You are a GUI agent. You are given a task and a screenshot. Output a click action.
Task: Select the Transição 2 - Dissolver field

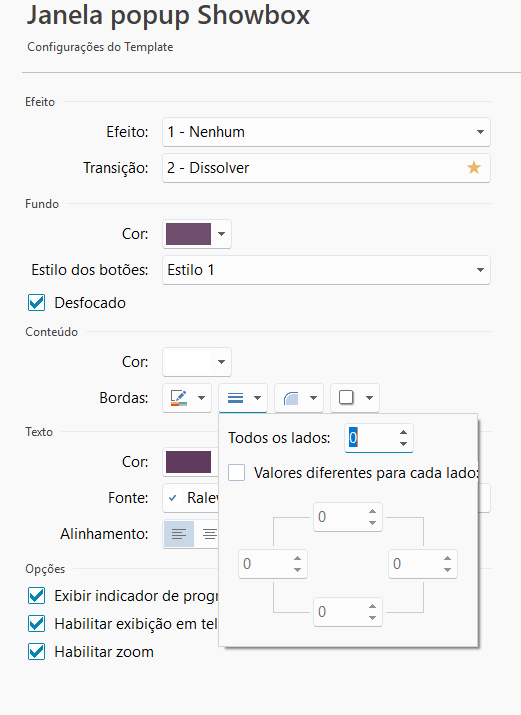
•••••
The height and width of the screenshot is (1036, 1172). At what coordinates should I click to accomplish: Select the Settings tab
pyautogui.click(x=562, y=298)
•••••
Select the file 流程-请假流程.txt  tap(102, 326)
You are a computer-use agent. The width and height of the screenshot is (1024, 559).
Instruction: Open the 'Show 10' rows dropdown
•••••
**課題**
「You are a computer-use」を含む行で始まり「Instruction: Open the 'Show 10' rows dropdown」を含む行で終わる部分を、両端の行も含めて番号付きリストに並べよ。空行は除き、この部分の行だけを挙げること。

**解答**
1. You are a computer-use agent. The width and height of the screenshot is (1024, 559).
2. Instruction: Open the 'Show 10' rows dropdown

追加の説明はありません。